Перепечатайте из выбранного фрагмента текст, начиная со слов «Любек. Гравюра XVII» и продолжая до слов «поступавшим из Боливии.» включительно.

# Выбранный фрагмент:
####################

Любек — Вена — Рим (июль 1550 г. — декабрь 1553 г.)
Любек — Вена — Рим (июль 1550 г. — декабрь 1553 г.)
Ганс Шлитте обрел свободу не позднее июля 1550 г. По сообщению Фейта Зенга, он бежал из тюрьмы{186}, видимо, подкупив стражу и чиновников. Не имея возможности продолжать дело, Шлитте передал свои полномочия Иоганну Штейнбергу, согласно договору от 1 августа 1550 г.{187}. Юридическую правомочность документа подтвердили два свидетеля. Одним из них являлся каноник Герберт фон Ланген из Бремена, пользовавшийся большим авторитетом в германских церковных кругах{188}.
Любек. Гравюра XVII в.
Антон Фуггер, несомненно, возлагал большие надежды на деловые качества Штейнберга, так как дела компании шли не лучшим образом — бухгалтеры продолжали подсчитывать убытки. В 1550 г. пожар уничтожил фабричные постройки на ртутных шахтах Альмаден в Южной Кастилии (Испания). Сославшись на условия договора, Антон Фуггер потребовал от владевшего испанской короной Карла V возместить убытки, но тот отказался платить, и лицензия на разработки ртути не была возобновлена{189}. Прибыль от добычи серебра значительно снизилась, так как австрийские серебряные рудники не могли конкурировать с дешевым серебром, поступавшим из Боливии.
Иоганн Штейнберг заручился сопроводительными письмами от маркграфа Прусского, нанял специалистов и заготовил партию оружия. Путь через Ливонию был закрыт, поэтому он сделал попытку переправиться через польскую границу. Штейнберг обратился к Сигизмунду Августу с просьбой разрешить проезд через польские земли от имени правителя Прусского герцогства, находившегося в вассальной зависимости от Польши.

####################

# Извлечённые данные:
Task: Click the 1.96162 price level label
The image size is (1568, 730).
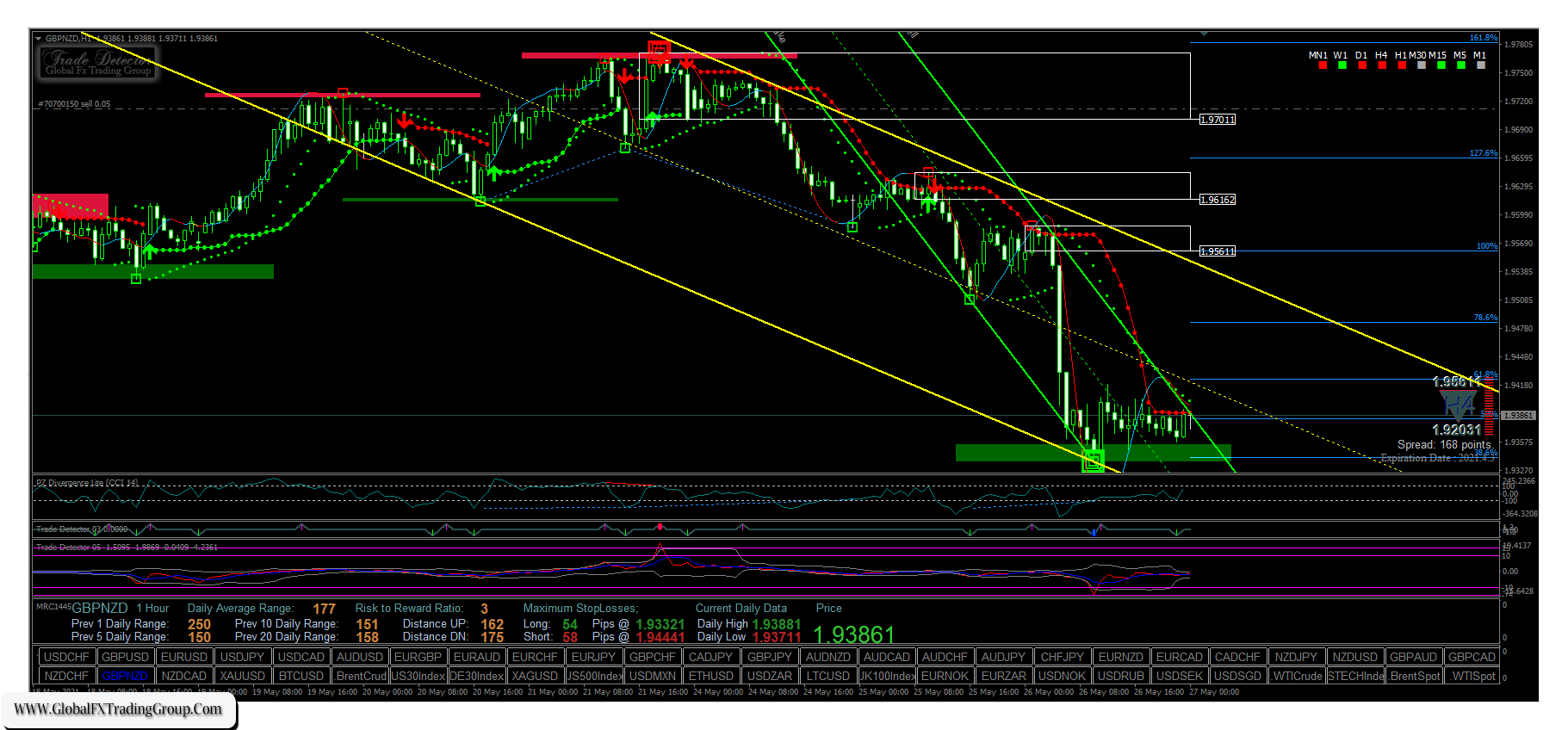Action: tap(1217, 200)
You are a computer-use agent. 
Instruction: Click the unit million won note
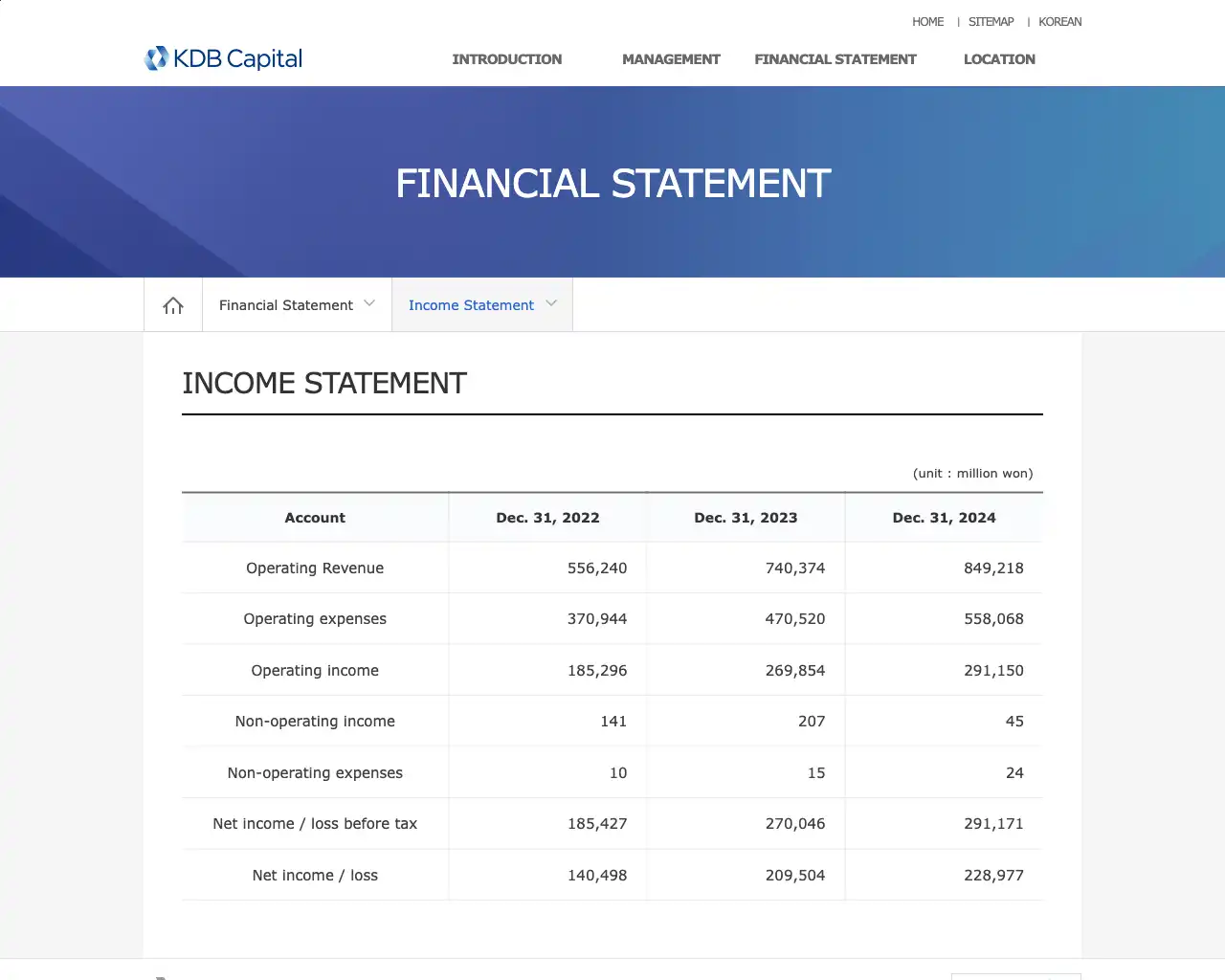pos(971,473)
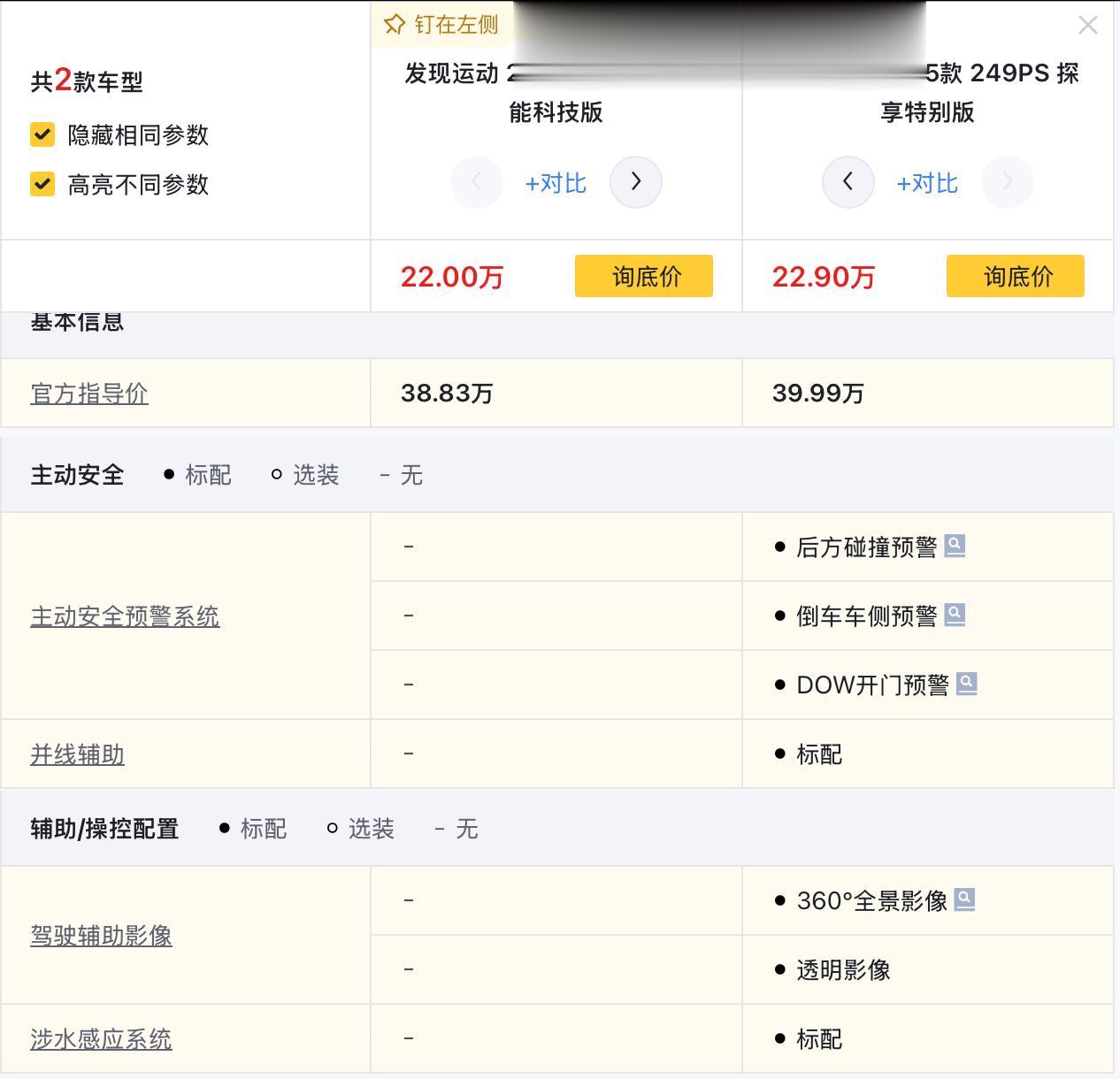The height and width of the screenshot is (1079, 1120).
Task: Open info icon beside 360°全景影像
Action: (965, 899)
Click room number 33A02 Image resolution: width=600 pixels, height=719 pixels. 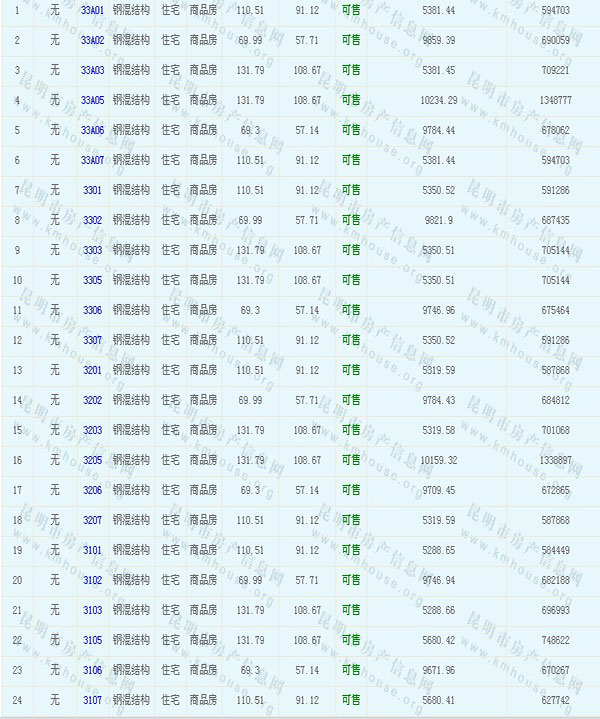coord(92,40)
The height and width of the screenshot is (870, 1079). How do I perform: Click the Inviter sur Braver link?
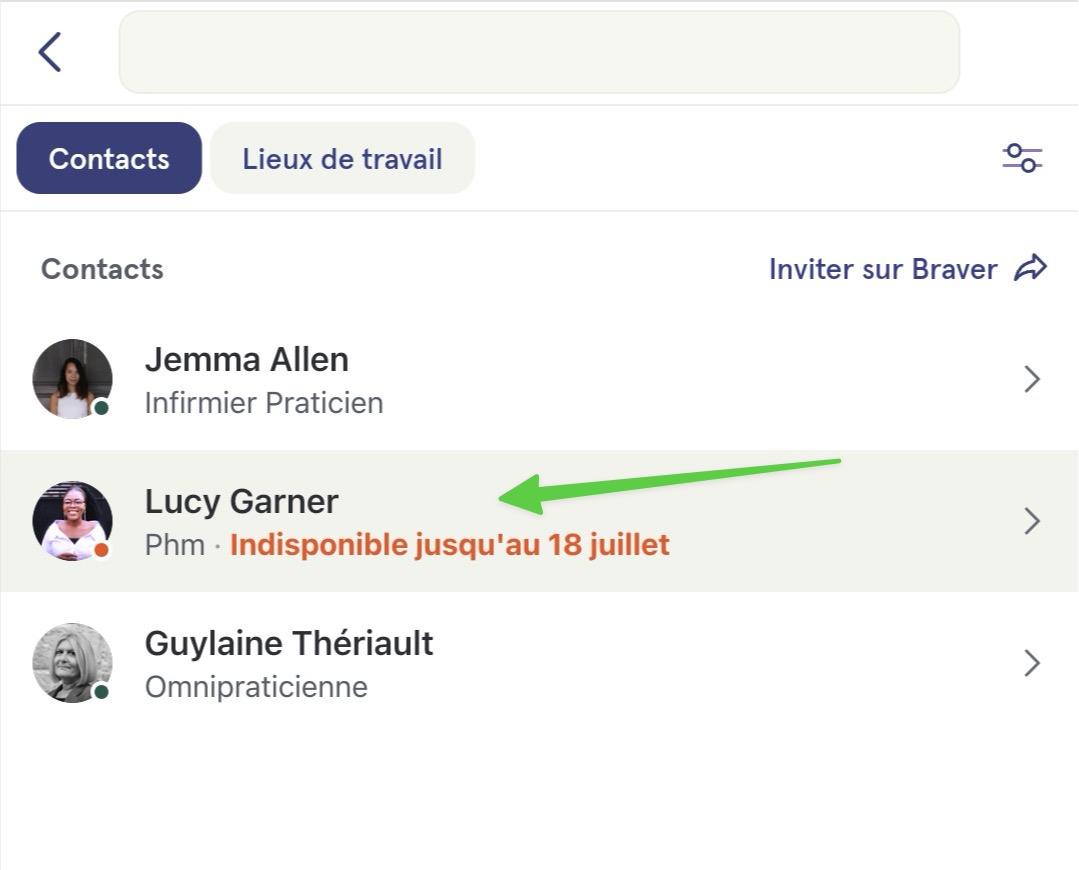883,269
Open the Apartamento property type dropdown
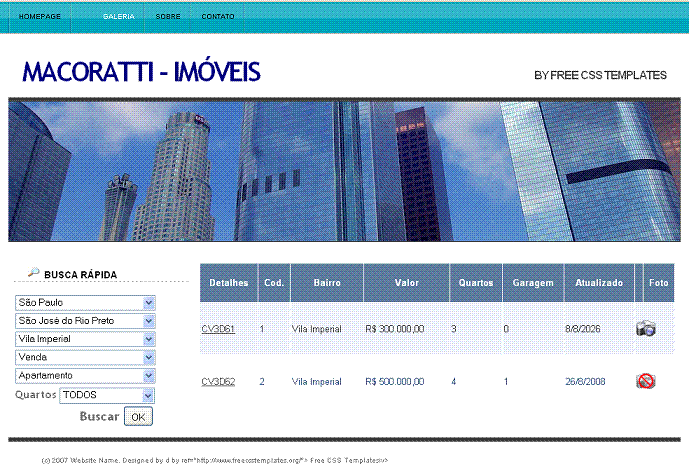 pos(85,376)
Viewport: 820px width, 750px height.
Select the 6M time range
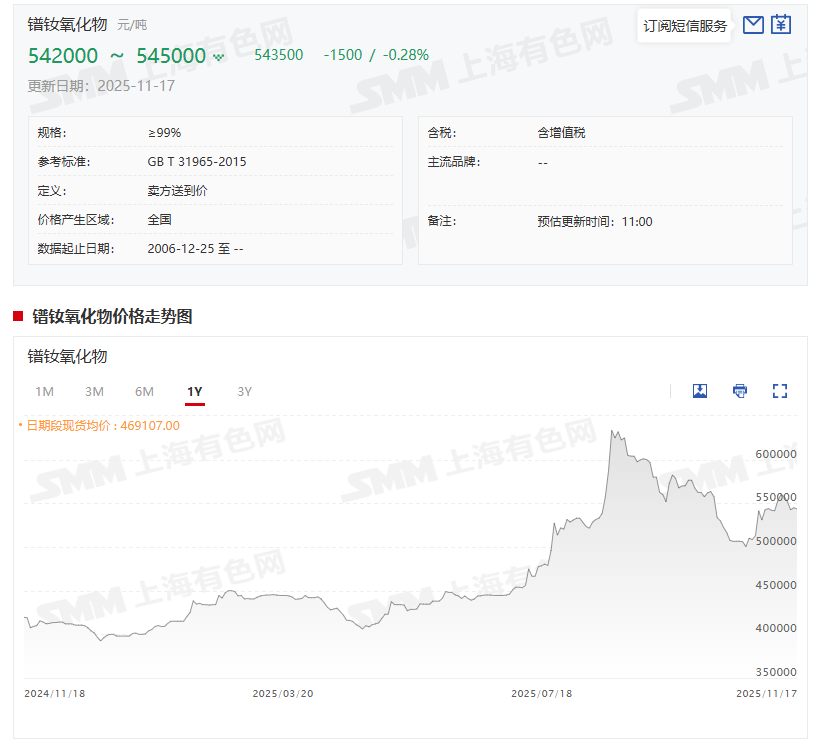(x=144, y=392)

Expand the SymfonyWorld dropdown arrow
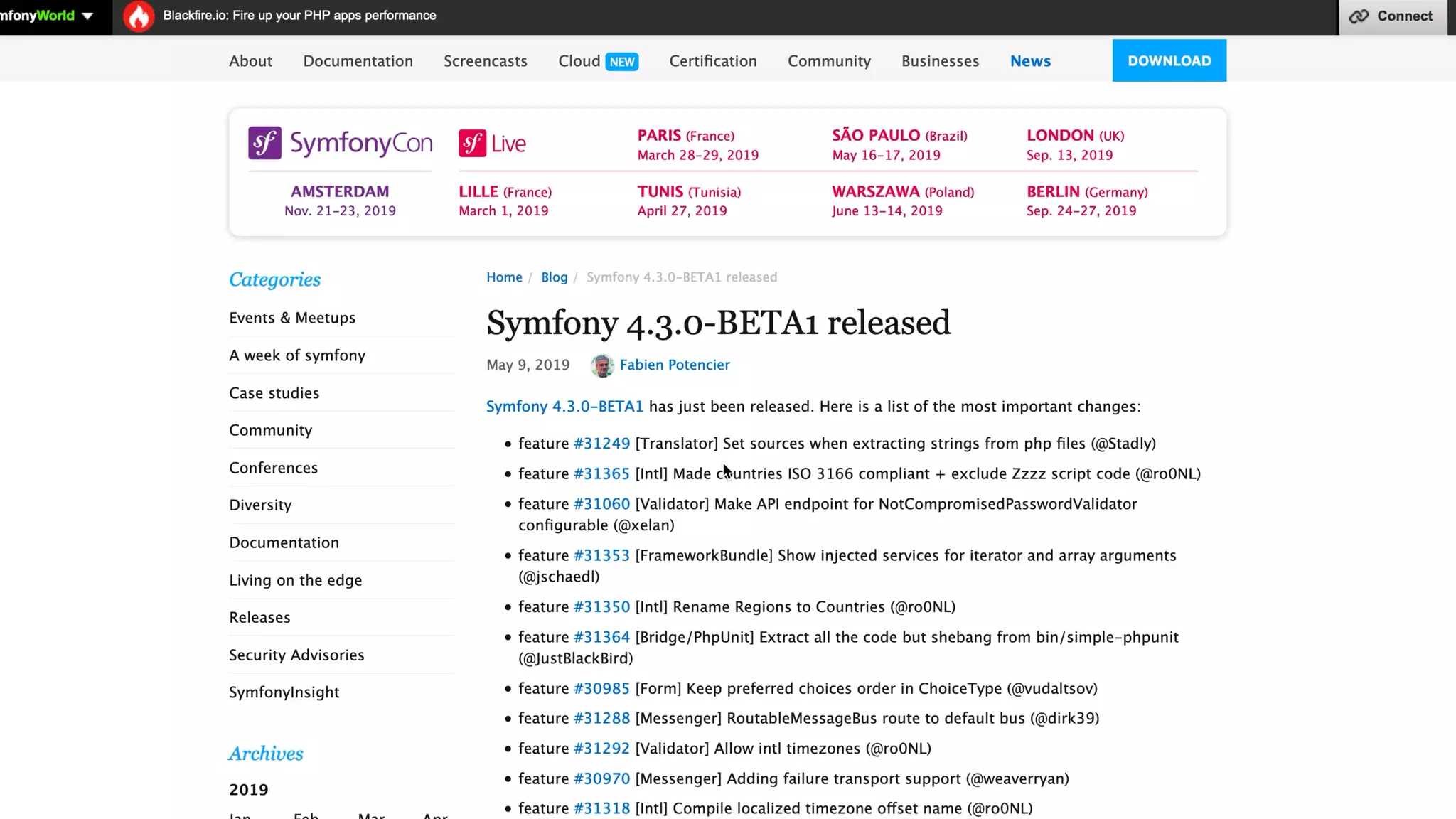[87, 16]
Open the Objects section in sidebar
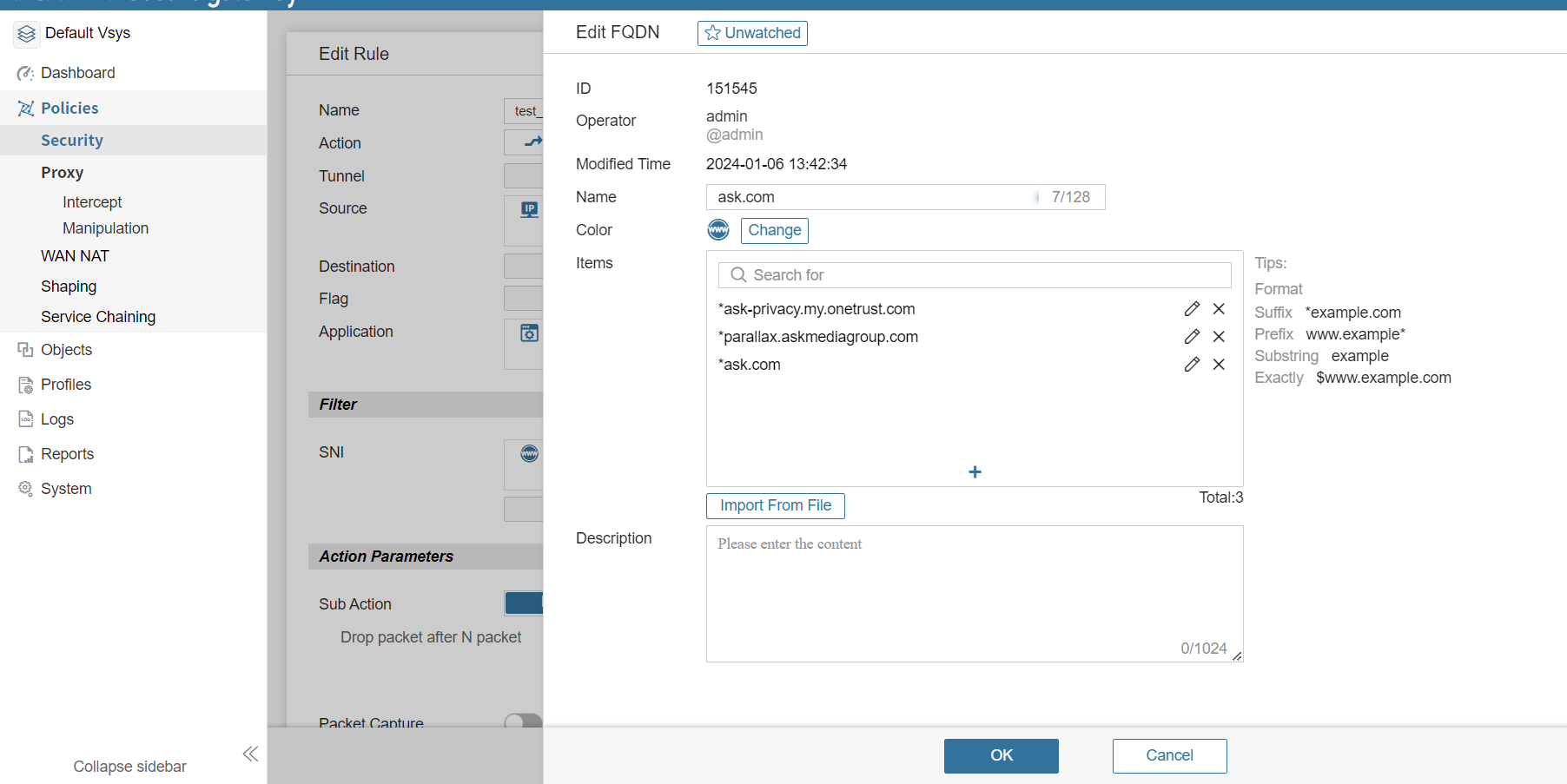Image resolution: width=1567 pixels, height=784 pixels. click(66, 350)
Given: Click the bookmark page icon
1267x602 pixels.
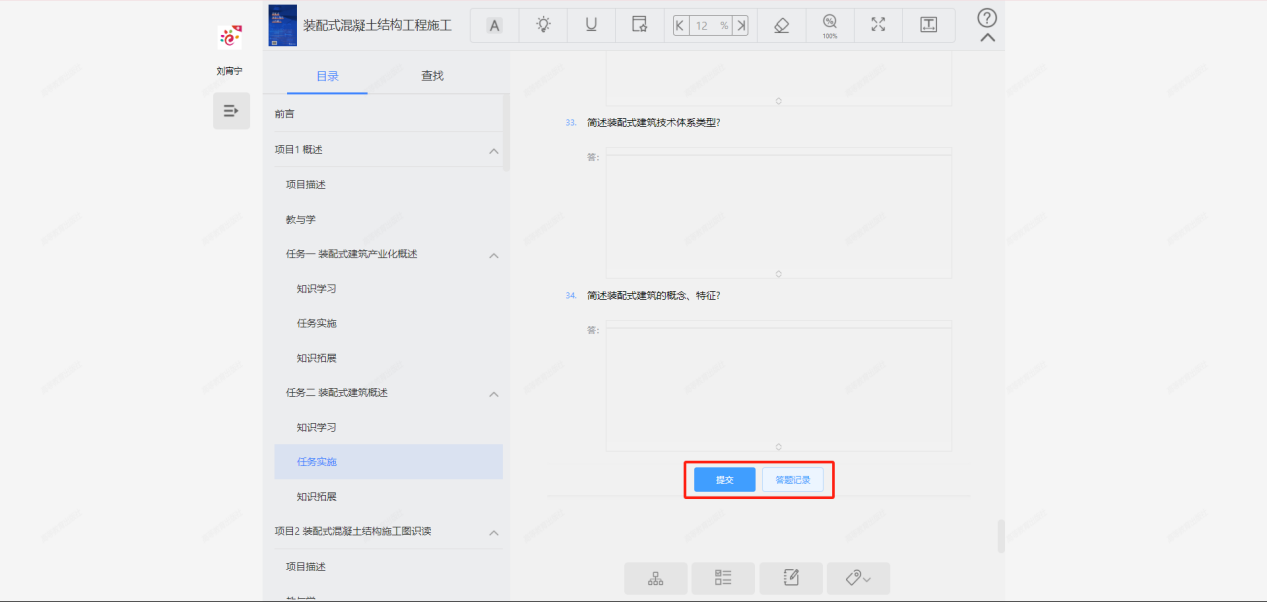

####################

# Решение задачи:
Любек. Гравюра XVII в.
Антон Фуггер, несомненно, возлагал большие надежды на деловые качества Штейнберга, так как дела компании шли не лучшим образом — бухгалтеры продолжали подсчитывать убытки. В 1550 г. пожар уничтожил фабричные постройки на ртутных шахтах Альмаден в Южной Кастилии (Испания). Сославшись на условия договора, Антон Фуггер потребовал от владевшего испанской короной Карла V возместить убытки, но тот отказался платить, и лицензия на разработки ртути не была возобновлена{189}. Прибыль от добычи серебра значительно снизилась, так как австрийские серебряные рудники не могли конкурировать с дешевым серебром, поступавшим из Боливии.